Code Monkey home page Code Monkey logo

wordswarm's Introduction

WordSwarm

Create an animated word cloud that helps visualize the variation of word frequency in a time-series of 'articles'. [Check out some example WordSwarms on YouTube](https://www.youtube.com/playlist?list=PLW9BhSPL6nfRFieaT0mqaAiZhA1ZFRzWX)

Directory Structure

./1-Preprocessing/

Programs in here are used from scraping data sources , calculating word frequency, and outputting a CSV file for further use.

  • Scraper_\*.py Article source specific file for scraping the data and creating a binary file of the article text and dates for use by Processor.py.

  • Processor.py Reads a binary file of article text and dates and outputs a CSV file of word frequency or count in each date bin. Expects a file in the current directory named article_date.out in the binary format proved by the example scraper.

  • WordBlaclist.py A list of common words not to include in the output CSV file.

  • text2ngram.exe The windows command line executable used to calculate the nGrams for a block of texts (i.e. all article text within a certain date range)

./2-WordSwarm/

Contains the program which actually generates the animated WordSwarm

  • wordSwarm.py This is the actual program used to display the wordSwarm animation. Run python wordSwarm -h for usage instructions.

  • /framework/ This contains all of the framework files borrowed from PyBox2D and PyGame. Not much should need to be changed here. (The screen resolution can be changed here if need, but beware of scaling issues)

./3-PostProcessing/

The programs in here are used to convert the frames saved by WordSwarm using the 'output frame' argument into a video file.

--- RECORDED INFORMATION ---
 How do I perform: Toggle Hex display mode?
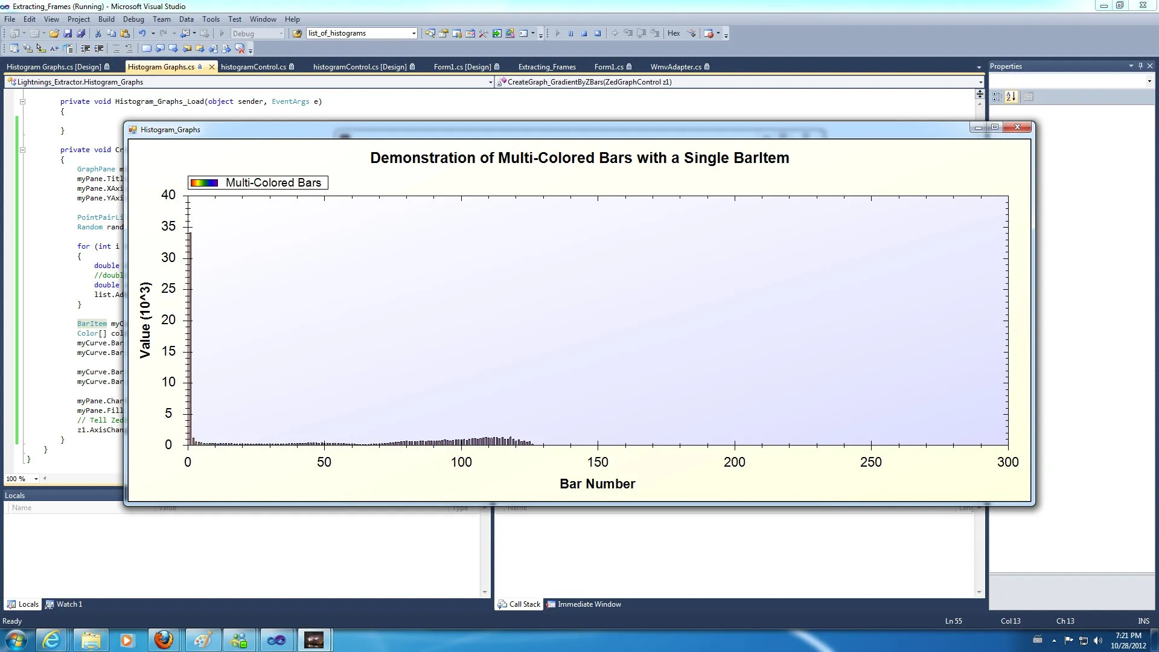pos(674,34)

--- TASK OBJECTIVE ---
Transcribe the part of the WordSwarm introduction starting at "Directory Structure" and ending at "for further use.".

--- FINISHED EXERCISE ---
Directory Structure

./1-Preprocessing/

Programs in here are used from scraping data sources , calculating word frequency, and outputting a CSV file for further use.